Will you transcribe the items exactly, starting from the very first line and going on through the line that contains "at that location.", both ends included? Leave the pictures out of your answer.

- Opening Delimiter -

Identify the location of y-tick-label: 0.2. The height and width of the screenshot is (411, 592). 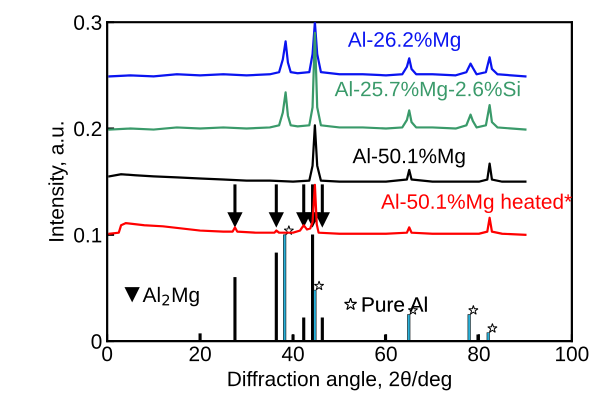
(88, 129).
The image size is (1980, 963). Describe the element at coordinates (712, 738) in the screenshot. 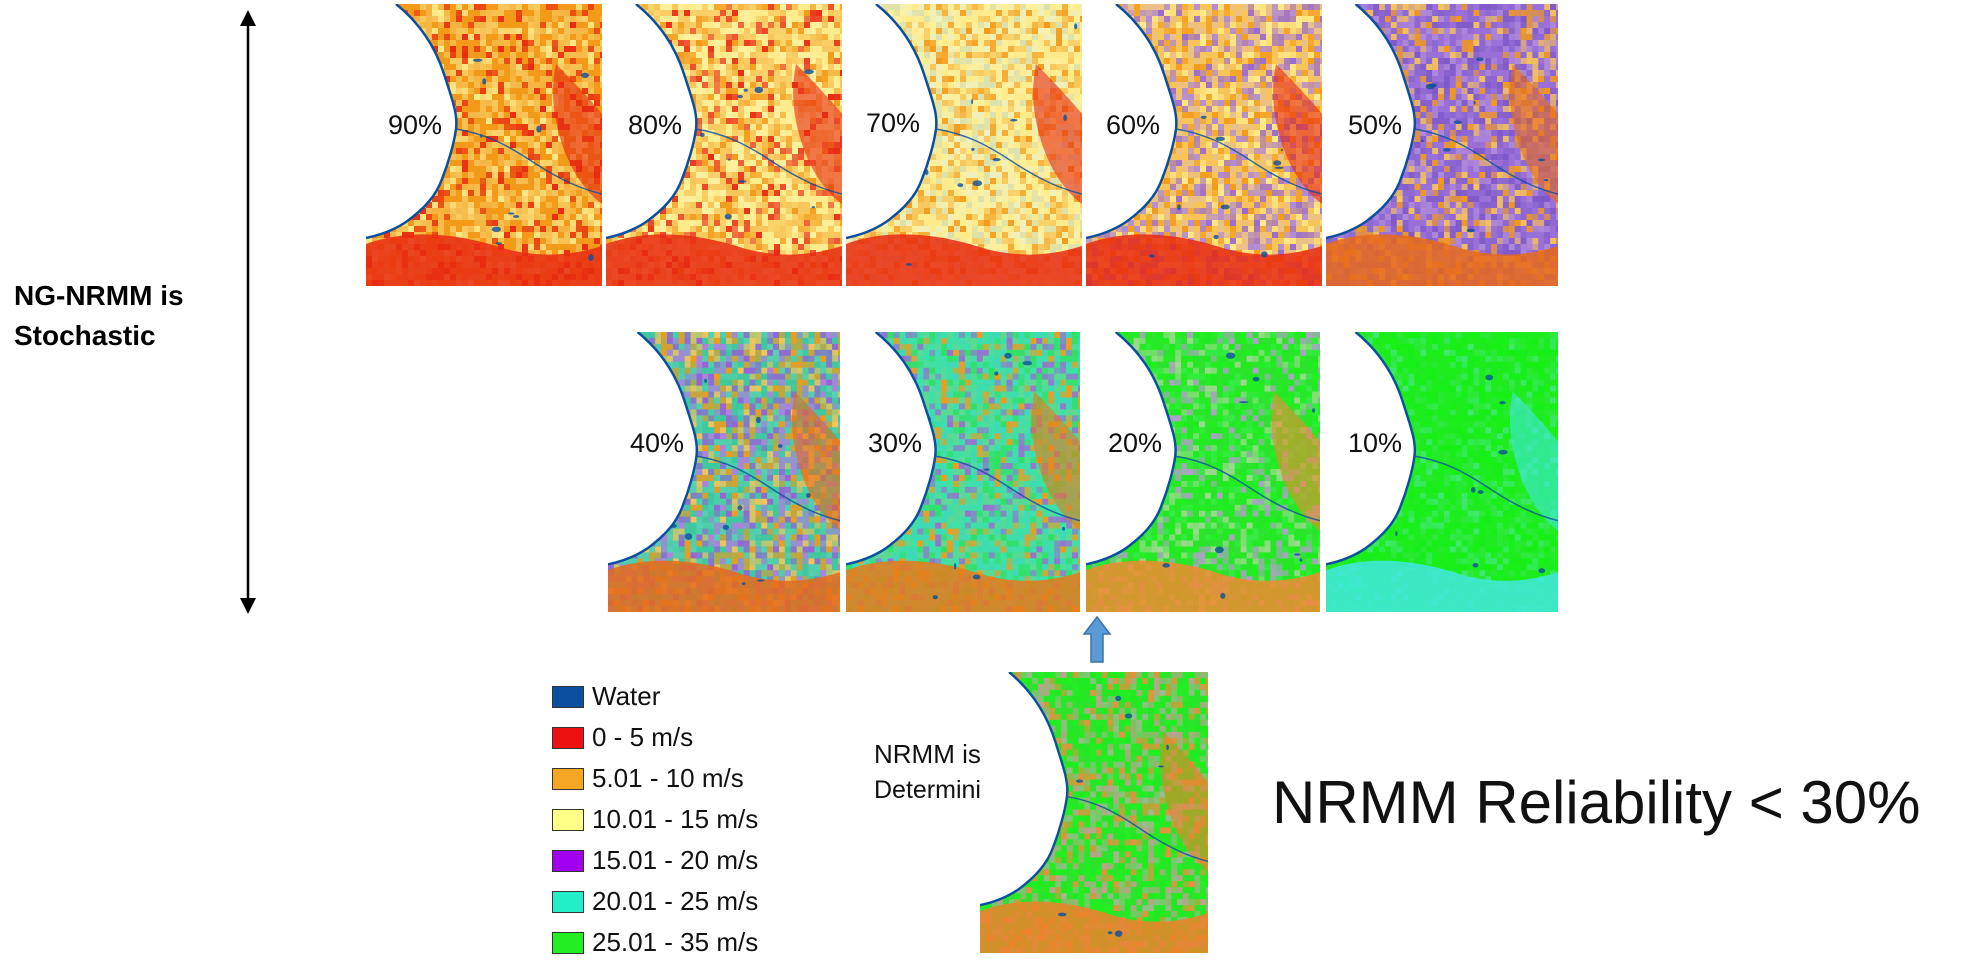

I see `legend-item: 0 - 5 m/s` at that location.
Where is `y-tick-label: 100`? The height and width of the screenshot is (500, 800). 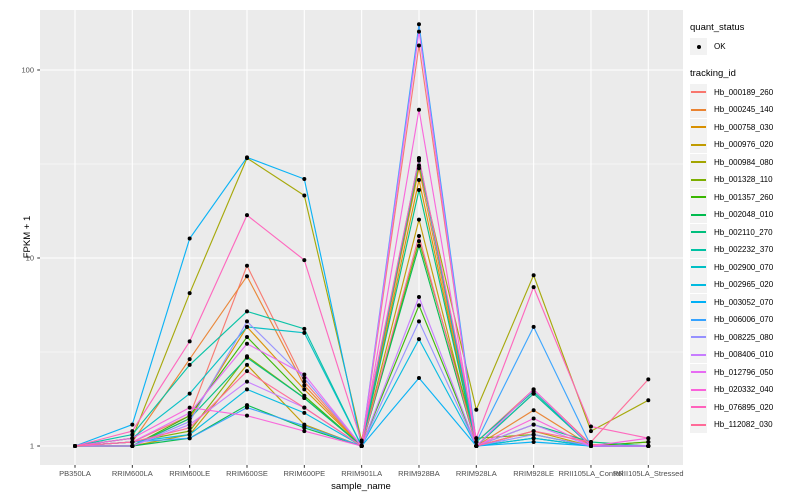 y-tick-label: 100 is located at coordinates (28, 70).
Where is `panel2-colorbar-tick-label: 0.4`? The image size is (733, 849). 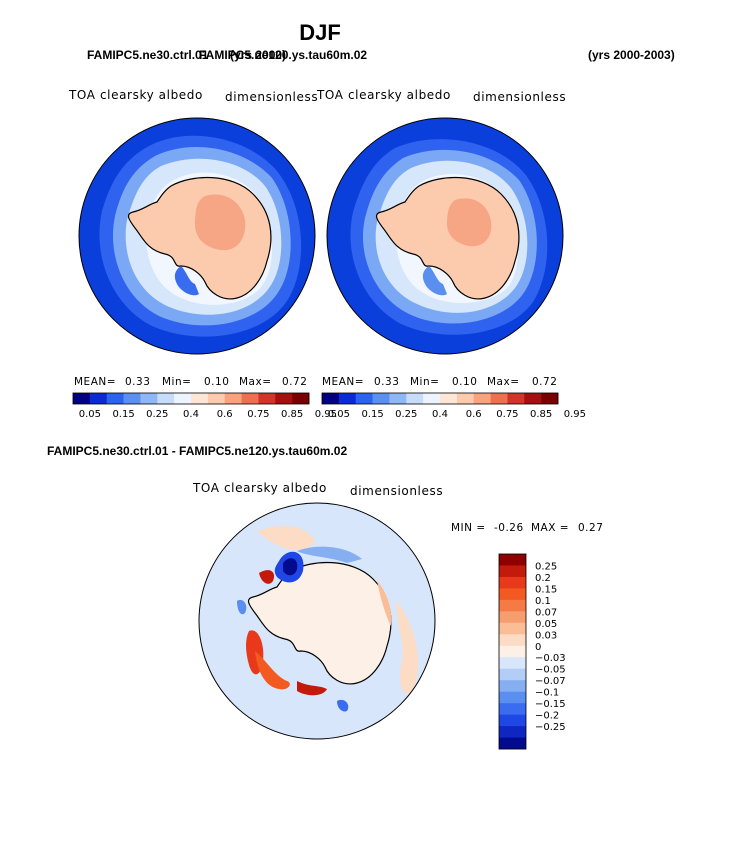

- Closing Delimiter -

§ Response:
Identify the location of y-tick-label: 0.2. The height and width of the screenshot is (411, 592). 
(88, 129).
The image size is (1980, 963). Describe the element at coordinates (712, 738) in the screenshot. 

I see `legend-item: 0 - 5 m/s` at that location.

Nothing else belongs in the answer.